Des ambitions mondiales
L’organisation de la Coupe du monde 2030, co-organisée par le Maroc avec l’Espagne et le Portugal, est un catalyseur majeur pour l’aérien. La demande de transport aérien explosera durant l’événement, nécessitant une fluidité parfaite entre les aéroports marocains et les plateformes européennes. Le défi est d’assurer une expérience fluide et sans accrocs pour des millions de supporters, tout en consolidant le Maroc comme une destination footballistique et touristique incontournable.
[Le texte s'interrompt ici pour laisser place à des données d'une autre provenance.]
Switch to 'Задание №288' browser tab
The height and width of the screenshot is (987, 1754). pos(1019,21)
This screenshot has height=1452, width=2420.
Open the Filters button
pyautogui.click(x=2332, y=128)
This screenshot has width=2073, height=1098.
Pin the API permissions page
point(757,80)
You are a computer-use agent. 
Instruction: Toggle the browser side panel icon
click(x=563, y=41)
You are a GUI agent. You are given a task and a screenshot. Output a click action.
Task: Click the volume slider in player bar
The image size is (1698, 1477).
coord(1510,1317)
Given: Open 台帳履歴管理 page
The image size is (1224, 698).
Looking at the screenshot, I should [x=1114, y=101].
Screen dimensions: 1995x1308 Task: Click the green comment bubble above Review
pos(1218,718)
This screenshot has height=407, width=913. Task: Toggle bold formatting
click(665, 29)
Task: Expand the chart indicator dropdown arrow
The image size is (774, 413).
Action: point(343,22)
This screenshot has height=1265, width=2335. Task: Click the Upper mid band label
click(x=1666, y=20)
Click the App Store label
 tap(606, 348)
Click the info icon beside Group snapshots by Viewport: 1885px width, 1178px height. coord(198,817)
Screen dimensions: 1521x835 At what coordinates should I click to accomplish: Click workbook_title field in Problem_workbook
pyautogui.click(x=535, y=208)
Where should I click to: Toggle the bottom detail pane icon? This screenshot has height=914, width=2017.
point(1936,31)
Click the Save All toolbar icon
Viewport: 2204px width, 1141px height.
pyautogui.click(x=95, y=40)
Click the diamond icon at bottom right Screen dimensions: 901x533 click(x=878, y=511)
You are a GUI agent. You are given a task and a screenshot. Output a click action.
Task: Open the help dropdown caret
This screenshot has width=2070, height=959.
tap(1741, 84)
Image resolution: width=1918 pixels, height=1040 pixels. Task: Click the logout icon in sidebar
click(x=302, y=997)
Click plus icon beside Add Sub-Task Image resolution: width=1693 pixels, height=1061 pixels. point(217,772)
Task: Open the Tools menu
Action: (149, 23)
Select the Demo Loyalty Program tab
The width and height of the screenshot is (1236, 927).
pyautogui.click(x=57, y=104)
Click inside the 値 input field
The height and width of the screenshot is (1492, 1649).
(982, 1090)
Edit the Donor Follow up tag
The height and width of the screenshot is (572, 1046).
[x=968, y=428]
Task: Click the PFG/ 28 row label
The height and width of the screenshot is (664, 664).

C’est pourquoi l’ONDA ne se contente pas de colmater les brèches. Le mot d’ordre de son DG, Adel El Fakir, est clair: anticiper pour ne pas subir. Son plan stratégique repose ainsi sur trois axes majeurs, dont le premier concerne l’infrastructure, avec notamment de nouveaux terminaux, des agrandissements et des hubs modernisés. Ainsi, Casablanca bénéficiera d’un nouveau terminal conçu comme un hub régional, d’une nouvelle piste et d’une tour de contrôle ultramoderne. Autre projet phare : l’interconnexion avec la LGV, qui permettra une fluidité optimale entre le rail et l’aérien.
Le second axe concerne l’expérience passager : il ne s’agit plus seulement d’augmenter la capacité, mais aussi de révolutionner l’expérience voyageur. L’objectif est de faire des aéroports marocains des lieux de vie à part entière, avec une qualité de service digne des plus grands hubs internationaux. Enfin, le dernier volet a trait à la transformation institutionnelle. Objectif : une architecture institutionnelle repensée, un renforcement de la capacité d’autofinancement et une montée en compétences du capital humain.
Pour mener à bien cette transformation, l’ONDA, qui porte en bandoulière les valeurs de confiance, engagement et ouverture, mise sur une mobilisation sans précédent. Trois piliers seront essentiels : les partenaires institutionnels, garants d’un accompagnement stratégique et financier; le capital humain, c’est-à-dire les femmes et les hommes de l’ONDA, véritable moteur de cette mutation; et les talents, outils et sources de financements, qui permettront d’assurer l’exécution des grands chantiers. Pour autant, l’Office ne pourra réussir son pari sans un partenaire clé : Royal Air Maroc. La compagnie nationale a elle aussi revu ses ambitions à la hausse avec un plan de développement qui vise 200 avions d’ici 2037.
Un horizon ambitieux qui s’inscrit en parfaite synergie avec la montée en puissance des infrastructures aéroportuaires. Une montée en puissance qui non seulement permettra de mieux gérer le trafic, mais également de redéfinir les standards du voyage aérien au Maroc pour en faire une destination de premier choix et un hub incontournable entre l’Afrique, l’Europe et le reste du monde. Comme l’a dit El Fakir, «de la gestion du ciel à l’expansion de nos plateformes aéroportuaires, du tarmac au traitement des bagages à l’arrivée ou, au départ, de l’enregistrement à l’embarquement, le parcours client connaitra une transformation qui est déjà en marche, digitale mais aussi humaine».